I recently sat down with Barb Bergeron, an executive coach with a passion for how her clients organize themselves to achieve their highest potential. When I asked Barb if there was a consistent issue her clients experienced over the last year she replied, “No matter how high up they are in an organization, people feel very insecure about their personal productivity, their legs are paddling furiously underneath a calm surface.”
2020’s shift to full time Zoom brought an unexpected benefit to Barb’s practice: “I could now see how clients organized themselves and find the tell-tale signs of dysfunction” For example, right brained clients are better suited for horizontally oriented spaces with their work arrayed over a large surface area. Left brained clients function better with information vertically stacked, creating discrete spaces organized visually by columns. Essentially, you want to arrange your office so that it calms your mind, enabling focus.

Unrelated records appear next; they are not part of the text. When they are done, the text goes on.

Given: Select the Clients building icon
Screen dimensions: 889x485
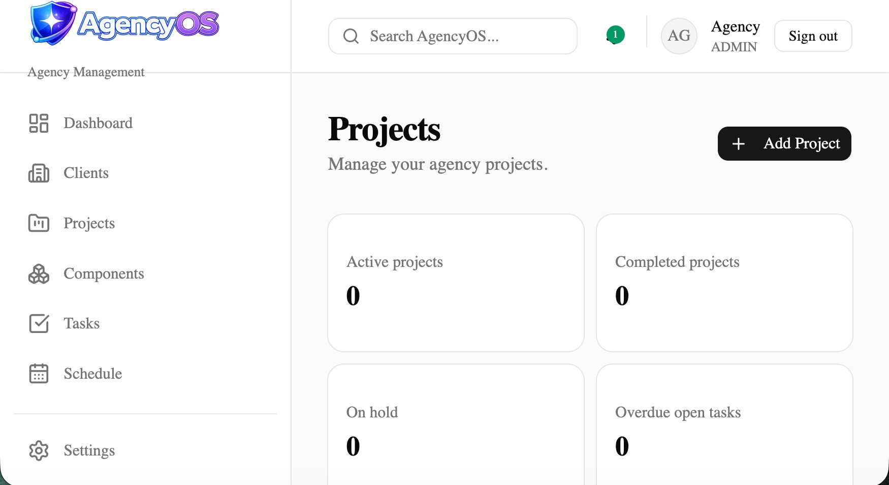Looking at the screenshot, I should click(x=39, y=173).
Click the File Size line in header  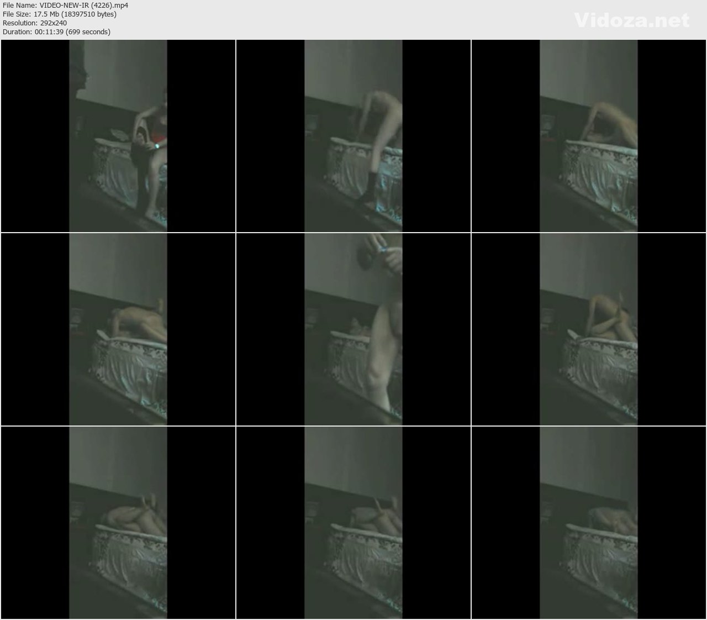click(59, 14)
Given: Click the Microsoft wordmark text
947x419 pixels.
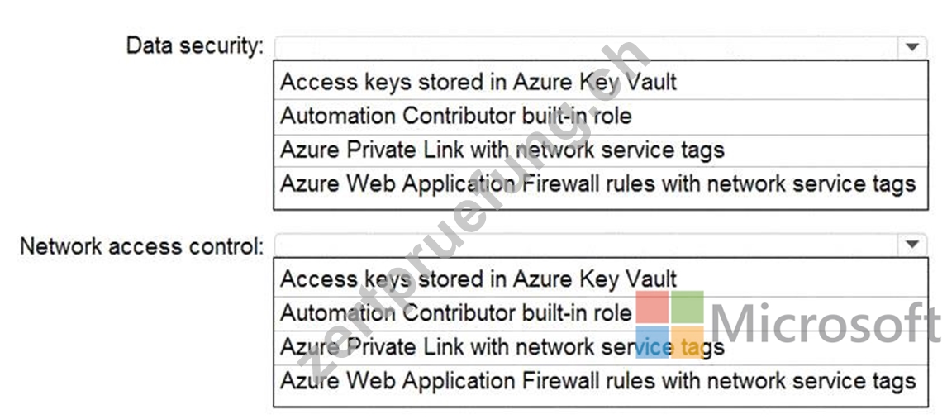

How do you show up productively? In creating a personalized productivity system, Barb suggests that you consider 4 main areas:
Focus: While many of us are accustomed to the idea of multi-tasking, in reality there’s no such thing. Our brains only uni-task. When ‘multi-tasking’ we’re merely allotting less attention on any one task, which leads to lower quality outputs and higher levels of stress. Instead, try allocating tasks by time of day. According to Barb,high concentration work, (analysis, computation, and decision-making), are best done early. As the day progresses the workplace competes for our attention, decision fatigue sets in, and short-cut thinking replaces thoughtfulness. The afternoon typically produces more distractions, which then triggers impulsive behavior in an attempt to keep up. However, all is not lost. Barb says the afternoon’s high energy primes the mind for ideation and collaboration. Mental zig zags are fuel for creative problem solving, as non-linear thinking often produces innovative connections and resourcefulness. In summation, save analytically driven decisions for the morning when your mind is fresh and focused, and schedule more creative endeavors for the afternoon.

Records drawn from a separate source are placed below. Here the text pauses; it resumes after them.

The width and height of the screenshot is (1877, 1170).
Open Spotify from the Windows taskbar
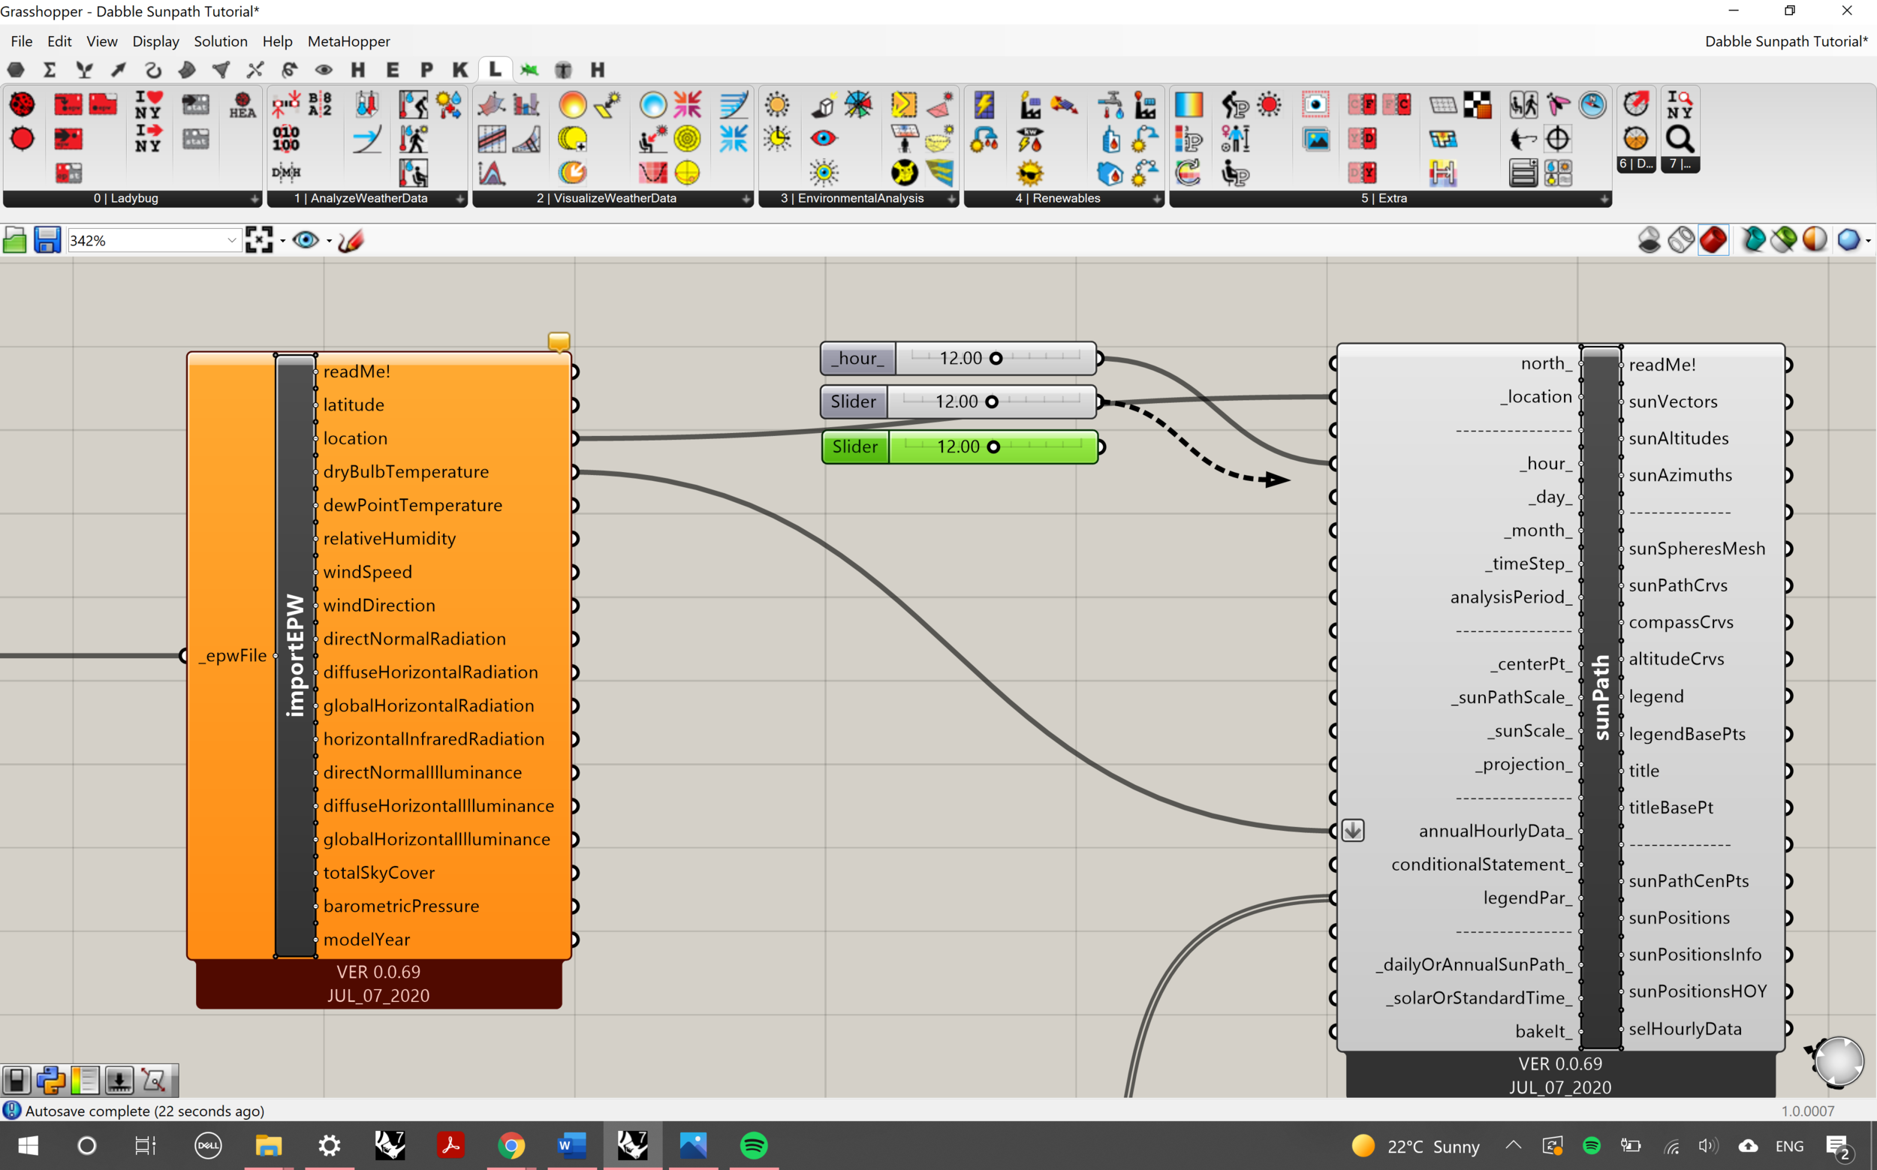point(753,1145)
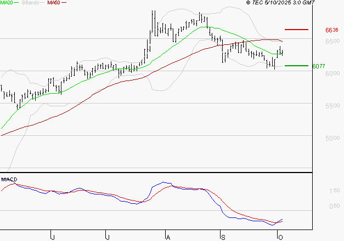Select the 6077 support price label
The width and height of the screenshot is (344, 241).
[318, 66]
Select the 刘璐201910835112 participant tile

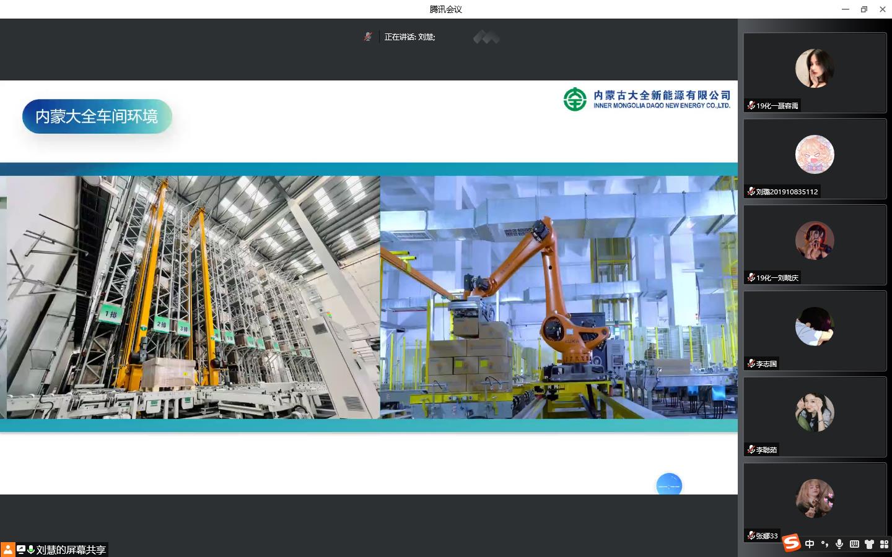pos(815,159)
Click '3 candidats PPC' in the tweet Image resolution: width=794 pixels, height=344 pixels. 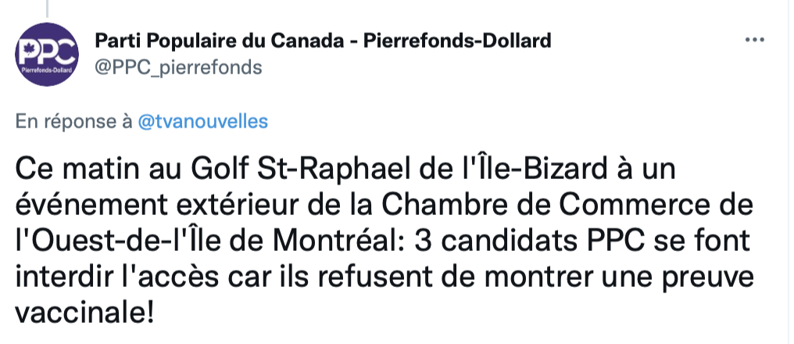click(529, 241)
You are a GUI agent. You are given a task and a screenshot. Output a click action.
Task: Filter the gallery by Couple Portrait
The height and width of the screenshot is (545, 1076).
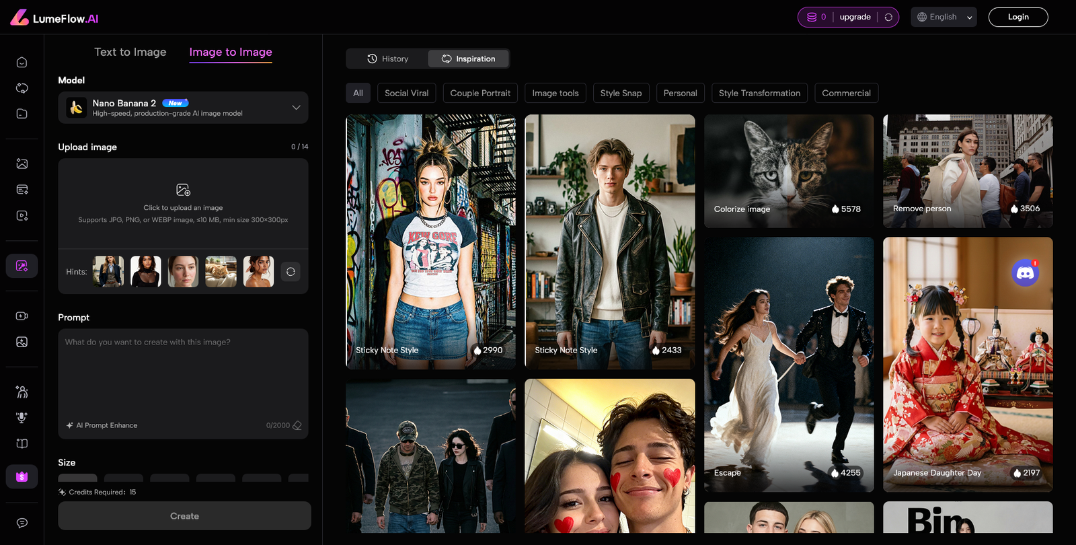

Willpower: The American Psychology Association defines willpower as “the ability to resist short term temptations in order to achieve long term goals.” Essentially, willpower is delayed gratification. Proper sleep, diet, and especially exercise, are critical to withstanding stress and the temptation to procrastinate. Building higher levels of willpower enable you to keep commitments, which feels great, and inspires the continuation of healthy habits. Over time, willpower becomes a superpower for enriching many areas of life. Says Barb, “willpower is more predictive of success than intelligence.”
Agility: How quickly can you adapt to changing circumstances? As an under-statement, 2020 presented a few opportunities for agility. For Barb, the effectiveness of our personal work systems is key to being agile. “We need our info systems at our fingertips. If we don’t have proper systems that supply the best data, agility is stressful.” How are you set up to receive critical information? As the rate of workplace change continues to accelerate, carefully crafting your systems to optimize decision making will be essential to your success.

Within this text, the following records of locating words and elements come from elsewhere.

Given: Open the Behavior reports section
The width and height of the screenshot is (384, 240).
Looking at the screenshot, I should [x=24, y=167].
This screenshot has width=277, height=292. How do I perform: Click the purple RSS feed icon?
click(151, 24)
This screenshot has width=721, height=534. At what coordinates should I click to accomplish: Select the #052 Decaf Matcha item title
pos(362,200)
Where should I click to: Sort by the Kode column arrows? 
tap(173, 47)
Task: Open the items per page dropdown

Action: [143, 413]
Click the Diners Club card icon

Habits: On this broad topic Barb recommends The Power of Habit by Charles Duhigg. What are Barb’s 7 daily habits?
- Prep’s tomorrow’s to do’s today
- Focus on your most important work in the first 90 minutes of the day
- Check email at only pre-set times
- Spend only smart time on your smart phone
- Take 10 minutes at the end of the day for processing, reporting, and organization
- Aerobic exercise 30 minutes a day
- Finish today’s to do’s today. If you’re not, you are overplanning.
When you look at your own level of productivity, what areas need the most attention? Whichever they are, consider not being too hard on yourself. Afterall, there’s a lot of paddling going on with all of us just beneath the surface.